A partir do Porto, o chefe do Governo disse que falou com António José Seguro a quem garantiu, “em nome do Governo”, “toda a disponibilidade para trabalhar em prol do futuro de Portugal”. Montenegro destacou o espírito “de convergência” com o novo Presidente da República e prometeu “toda a cooperação” para servir o país de “forma construtiva e positiva” neste período que se abre de “três anos e meio sem eleições nacionais”.
Falando na execução do programa do Governo, Montenegro escolheu colocar em primeiro lugar dos problemas dos portugueses, os serviços públicos de saúde, a grande prioridade elencada pelo agora Presidente da República eleito.
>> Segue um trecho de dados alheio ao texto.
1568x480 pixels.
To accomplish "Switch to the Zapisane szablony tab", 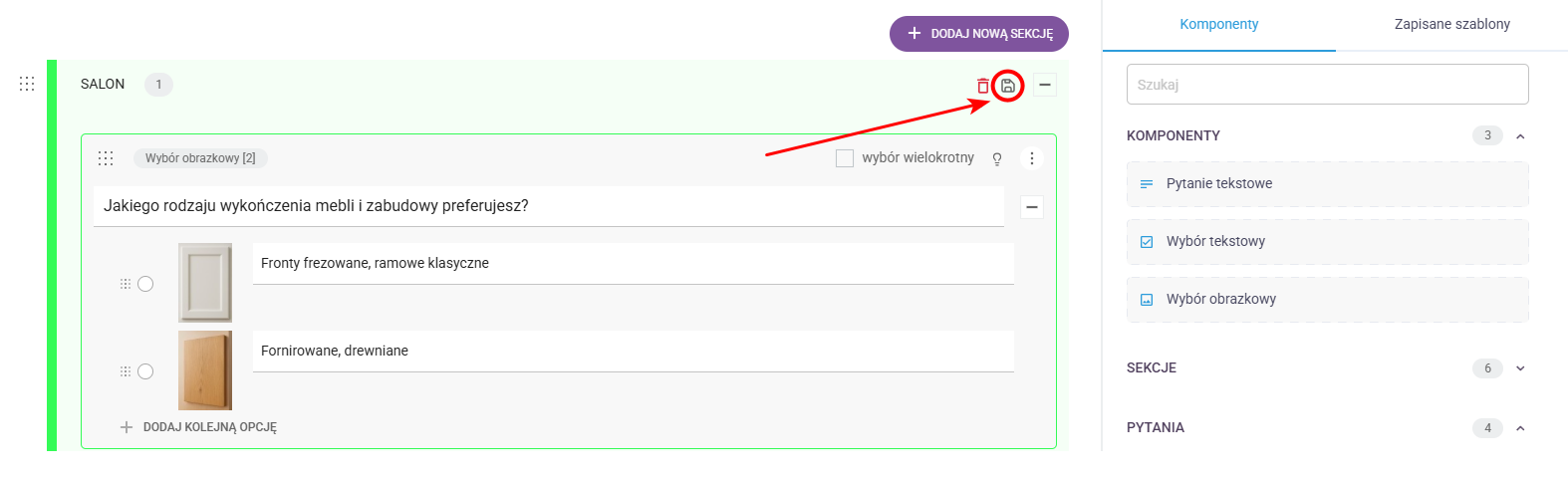I will click(x=1451, y=24).
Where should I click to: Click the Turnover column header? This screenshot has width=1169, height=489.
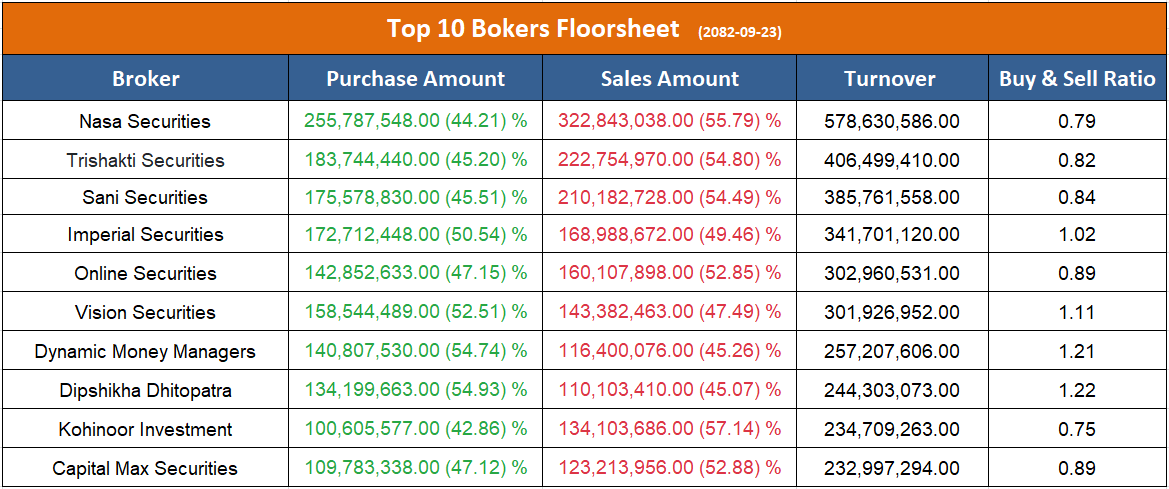(889, 79)
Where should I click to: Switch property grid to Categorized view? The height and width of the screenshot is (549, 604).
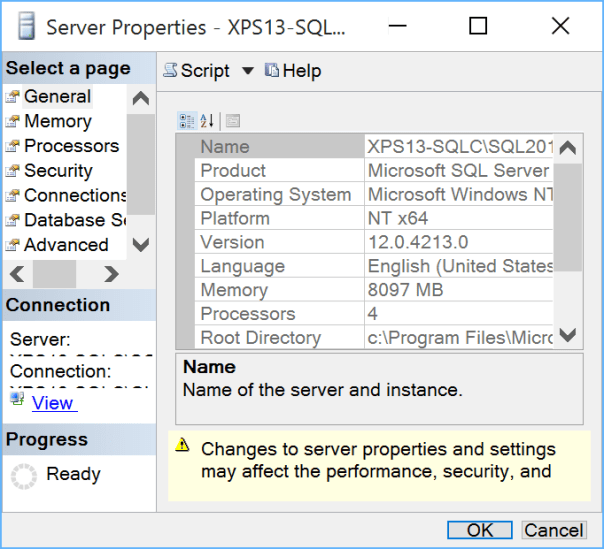(x=187, y=121)
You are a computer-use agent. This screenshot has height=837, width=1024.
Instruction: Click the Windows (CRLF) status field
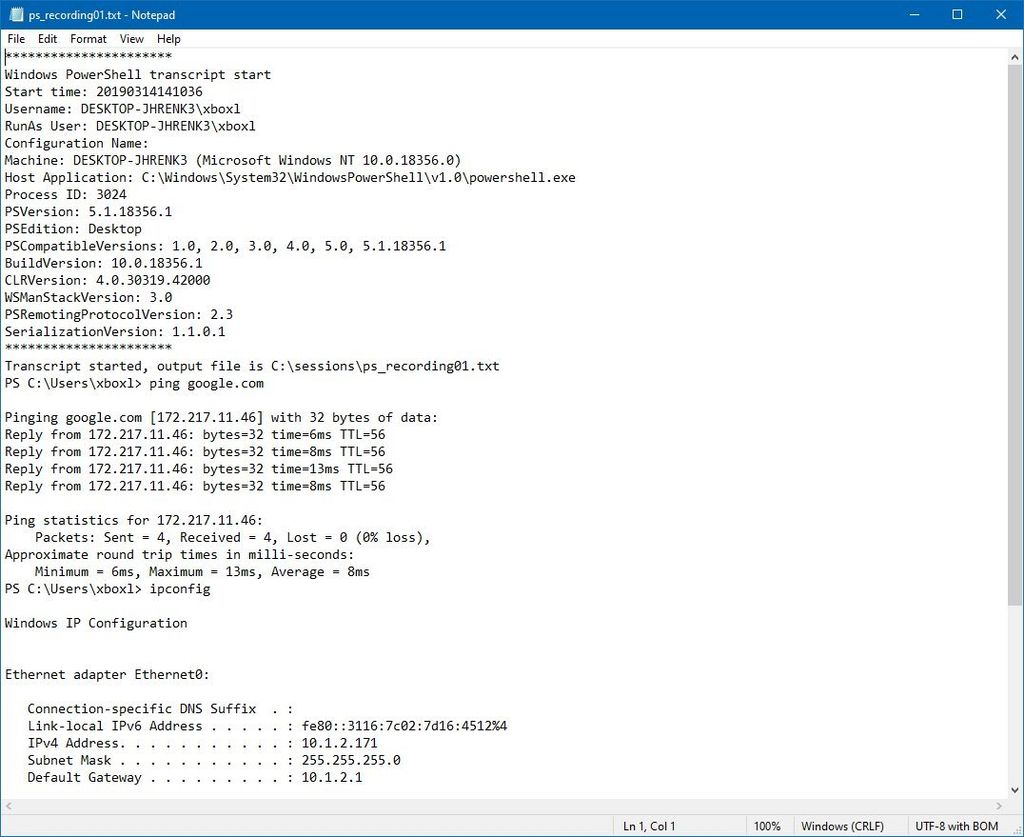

As outras áreas sublinhadas pelo chefe do Governo foram a educação, habitação, mobilidade e o “fomento do crescimento da nossa economia”.
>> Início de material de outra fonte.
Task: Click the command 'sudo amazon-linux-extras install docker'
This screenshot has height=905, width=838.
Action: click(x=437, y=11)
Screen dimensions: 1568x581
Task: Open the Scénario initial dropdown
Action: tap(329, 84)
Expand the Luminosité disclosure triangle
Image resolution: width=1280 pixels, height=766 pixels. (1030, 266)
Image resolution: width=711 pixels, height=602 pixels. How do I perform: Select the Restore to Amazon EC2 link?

Insistindo na expressão “três anos e meio sem eleições nacionais que se abre agora”, Montenegro afirmou que é “a altura de todos poderem estar com o sentido de cumprirem aquelas que foram as garantias que deram ao povo português”. Neste recado directo aos partidos da oposição, o primeiro-ministro destacou que “todos os órgãos de soberania estão legitimados”, sublinhando que o “Governo foi a votos duas vezes num espaço de 14 meses”.
“O Governo encontra na Assembleia da República e no Presidente da República eleito os parceiros para poder tratar daquilo que é de todos, alimentar essa esperança, poder, com ambição, sentido de convergência e responsabilidade, executar o seu programa”, vincou.
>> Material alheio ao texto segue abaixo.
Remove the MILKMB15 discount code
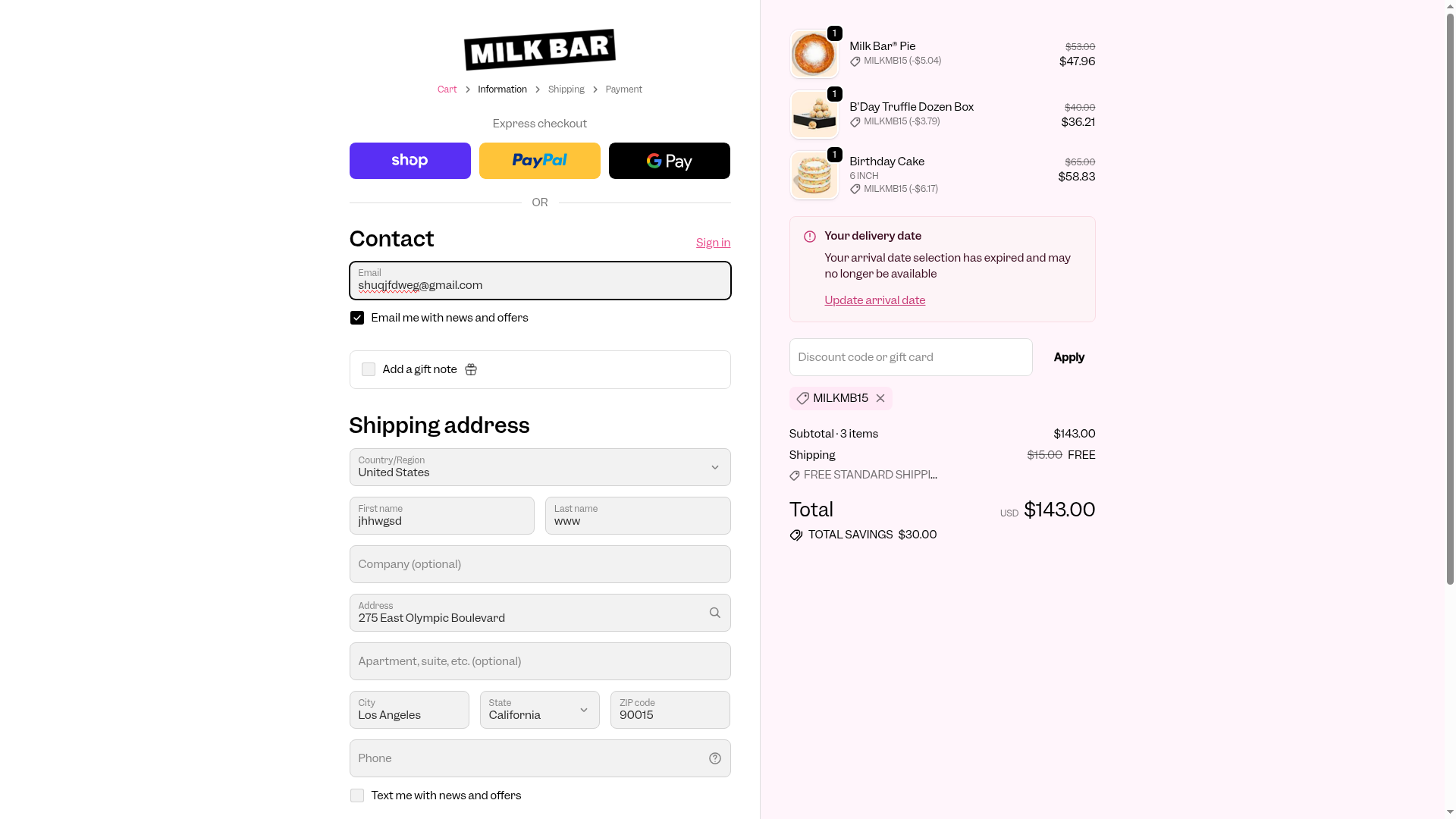[880, 398]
Questionado sobre como perspectiva a relação com Seguro, Montenegro disse que o executivo vai continuar a fazer o que lhe compete e “continuar a cooperar de forma construtiva com o Presidente da República”. Fê-lo com Marcelo Rebelo de Sousa, afirmou Montenegro, e fá-lo-á com António José Seguro, dizendo que não é a origem partidária que importa nesta relação.
“Estou certo, daquilo que conheço de António José Seguro, que não será difícil estabelecermos uma relação de cooperação”, notando que, “em muitas circunstâncias”, são “coincidentes e convergentes”. Naquelas que não serão, o primeiro-ministro apontou que trabalhará para “encontrar as plataformas de aproximar posições”.
Sobre o próximo Orçamento do Estado, Montenegro disse que para não passar no Parlamento, será necessário que “os dois maiores partidos da oposição votem contra”. “Aquilo que o Governo fará é tentar que isso não aconteça”, explicou o primeiro-ministro, destacando que se não for possível garantir com os dois partidos, “pelo menos que haja um que não o faça”.
Quanto a um eventual reforço de legitimidade de André Ventura com esta eleição, Montenegro afirmou que “nada mudou com esta eleição presidencial”. “As eleições legislativas que tivemos – e tivemos duas – foram inequívocas relativamente à vontade do povo português para escolher o Governo e o essencial do programa que querem ver executado”, rematou, notando que os cidadãos não querem saber se “o Governo é de esquerda ou de direita”: “O Governo é de Portugal, é dos portugueses, de todos os portugueses”.
O pacote laboral
Questionado pela lei laboral, o primeiro-ministro diz que o Governo terá uma postura firme e de humildade democrática, sabendo que é “preciso dialogar com as demais forças partidárias” e que é com esse “espírito” que o fará em relação ao pacote laboral. No entanto, sublinha que antes de chegar a entendimentos no Parlamento, o Governo está a fazer na concertação social.
“Atenta a posição de vários desses parceiros, em particular das confederações sindicais, é natural que haja uma evolução”, reconhece o primeiro-ministro, notando também as reservas que existiam da parte dos dois candidatos presidenciais. Espera o primeiro-ministro que essas reservas, no caso de António José Seguro, “possam ser ultrapassadas”.
Na convicção de Montenegro, fruto do trabalho de “aproximação na concertação social” e, posteriormente, no Parlamento, será possível existir uma “versão final” do pacote laboral que venha a merecer a “promulgação do Presidente da República”.